両者の唇が今にも接合しようかというほど近づいたそのとき。


「「その接吻、ちょっと待ったぁ!!!」」


さすがに見逃せないと朝人と晴が叫ぶ。
幸せなのは良いけど、このままでは主役の立つ瀬がなさすぎるというわけだ。

朝人と晴は2人して似たような微笑みを浮かべ、額に似たような青筋を怒りマークのようにを浮かべて同時に告げる。

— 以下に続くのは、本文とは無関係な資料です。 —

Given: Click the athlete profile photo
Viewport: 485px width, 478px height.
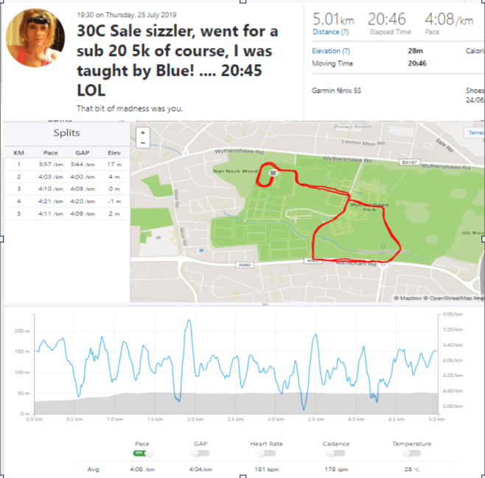Looking at the screenshot, I should (37, 39).
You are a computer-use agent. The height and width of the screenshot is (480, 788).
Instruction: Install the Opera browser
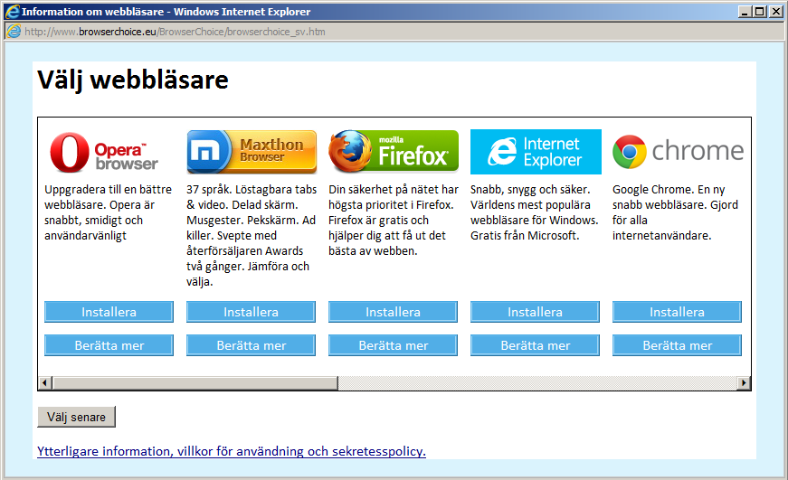109,312
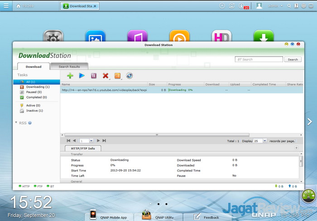Image resolution: width=317 pixels, height=221 pixels.
Task: Click the orange task list action icon
Action: [x=117, y=76]

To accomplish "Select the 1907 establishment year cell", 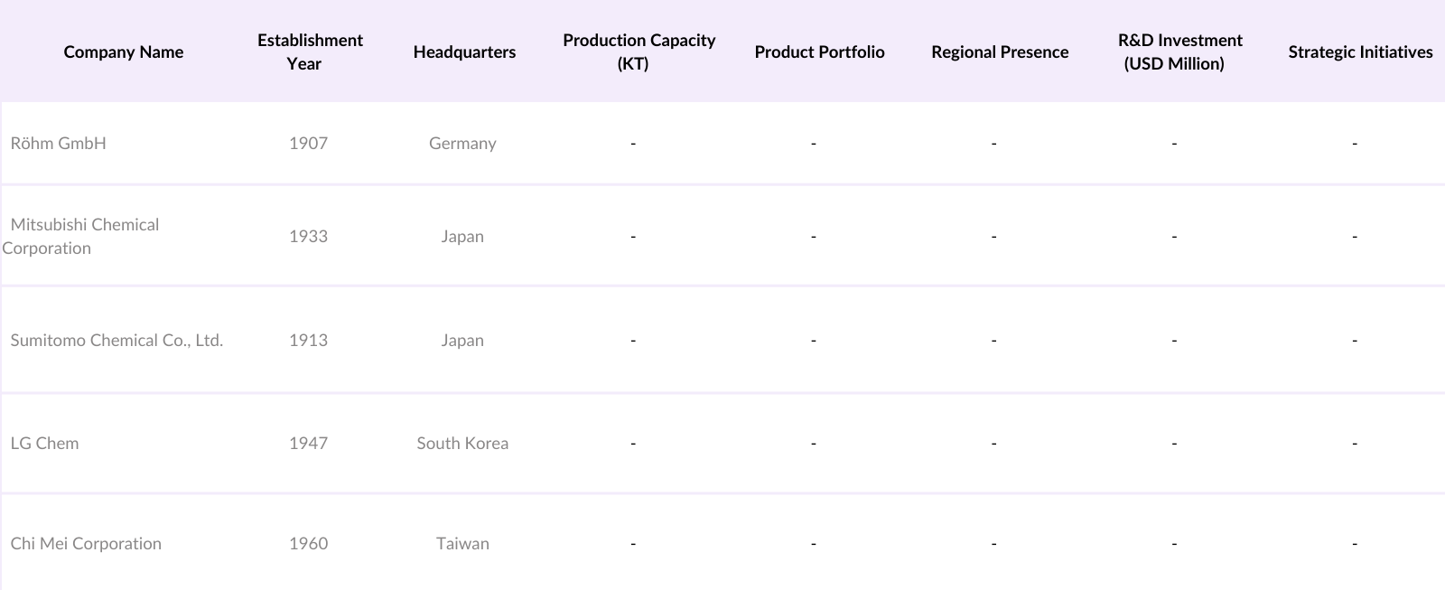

「「僕 (私)達より先に誓いのキスをするの、やめてもらえるかな?」」




*****





いろいろ騒ぎはあったけれど、改めて誓いの言葉もキスもできた。
そこからは邪魔されることなく、2人の式はつつがなく (?)終了し、あれほどの騒ぎがあったにも関わらず誰一人として欠けていない親族と、幼馴染たちから盛大な祝福を受けることができた。


新婚の2人の家庭にこれまでのようにストーカーまがいの幼馴染が居座ることもなくなった。
数カ月後には護と乙女、理武と紗綾が結婚するわけだ。
皆が両思いで結婚できるただただご都合主義で力技のハッピーエンド。

どちらの結婚式も素晴らしいものだったが、そこでは謎の闖入者が出現することはなかったことが、心残りだ、なんてなw



こうしてバカな幼馴染ばっかりの結婚式は、間違いなく生涯忘れない、インパクトのある思い出になった。